## What the task asks
What is needed here is a faithful repeat of every entry, with no character changed.

╭──

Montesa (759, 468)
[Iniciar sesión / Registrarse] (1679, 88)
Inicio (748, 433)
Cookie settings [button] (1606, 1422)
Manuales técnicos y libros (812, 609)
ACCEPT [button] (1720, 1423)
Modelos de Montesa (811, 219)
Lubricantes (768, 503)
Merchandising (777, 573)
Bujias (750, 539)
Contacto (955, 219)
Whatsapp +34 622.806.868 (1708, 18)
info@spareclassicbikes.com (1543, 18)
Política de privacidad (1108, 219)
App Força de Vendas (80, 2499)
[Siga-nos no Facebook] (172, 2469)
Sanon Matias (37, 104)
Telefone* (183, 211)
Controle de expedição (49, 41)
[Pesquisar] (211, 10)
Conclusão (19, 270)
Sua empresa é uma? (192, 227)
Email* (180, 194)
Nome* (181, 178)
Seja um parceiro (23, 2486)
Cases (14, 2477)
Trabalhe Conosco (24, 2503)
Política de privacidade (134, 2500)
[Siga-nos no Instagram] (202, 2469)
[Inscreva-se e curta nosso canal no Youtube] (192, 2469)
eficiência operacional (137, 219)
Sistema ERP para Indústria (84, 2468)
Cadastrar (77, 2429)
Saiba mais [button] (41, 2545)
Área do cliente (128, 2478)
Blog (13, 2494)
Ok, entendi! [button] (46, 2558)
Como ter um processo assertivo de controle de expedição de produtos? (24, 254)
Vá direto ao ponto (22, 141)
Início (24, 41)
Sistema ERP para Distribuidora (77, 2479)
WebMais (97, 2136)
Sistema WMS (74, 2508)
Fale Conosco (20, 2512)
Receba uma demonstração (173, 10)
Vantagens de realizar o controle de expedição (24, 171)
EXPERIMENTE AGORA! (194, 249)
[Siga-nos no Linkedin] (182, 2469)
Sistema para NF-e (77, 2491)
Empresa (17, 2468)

╰──

## Response to the task
Montesa (759, 468)
[Iniciar sesión / Registrarse] (1679, 88)
Inicio (748, 433)
Cookie settings [button] (1606, 1422)
Manuales técnicos y libros (812, 609)
ACCEPT [button] (1720, 1423)
Modelos de Montesa (811, 219)
Lubricantes (768, 503)
Merchandising (777, 573)
Bujias (750, 539)
Contacto (955, 219)
Whatsapp +34 622.806.868 (1708, 18)
info@spareclassicbikes.com (1543, 18)
Política de privacidad (1108, 219)
App Força de Vendas (80, 2499)
[Siga-nos no Facebook] (172, 2469)
Sanon Matias (37, 104)
Telefone* (183, 211)
Controle de expedição (49, 41)
[Pesquisar] (211, 10)
Conclusão (19, 270)
Sua empresa é uma? (192, 227)
Email* (180, 194)
Nome* (181, 178)
Seja um parceiro (23, 2486)
Cases (14, 2477)
Trabalhe Conosco (24, 2503)
Política de privacidade (134, 2500)
[Siga-nos no Instagram] (202, 2469)
[Inscreva-se e curta nosso canal no Youtube] (192, 2469)
eficiência operacional (137, 219)
Sistema ERP para Indústria (84, 2468)
Cadastrar (77, 2429)
Saiba mais [button] (41, 2545)
Área do cliente (128, 2478)
Blog (13, 2494)
Ok, entendi! [button] (46, 2558)
Como ter um processo assertivo de controle de expedição de produtos? (24, 254)
Vá direto ao ponto (22, 141)
Início (24, 41)
Sistema ERP para Distribuidora (77, 2479)
WebMais (97, 2136)
Sistema WMS (74, 2508)
Fale Conosco (20, 2512)
Receba uma demonstração (173, 10)
Vantagens de realizar o controle de expedição (24, 171)
EXPERIMENTE AGORA! (194, 249)
[Siga-nos no Linkedin] (182, 2469)
Sistema para NF-e (77, 2491)
Empresa (17, 2468)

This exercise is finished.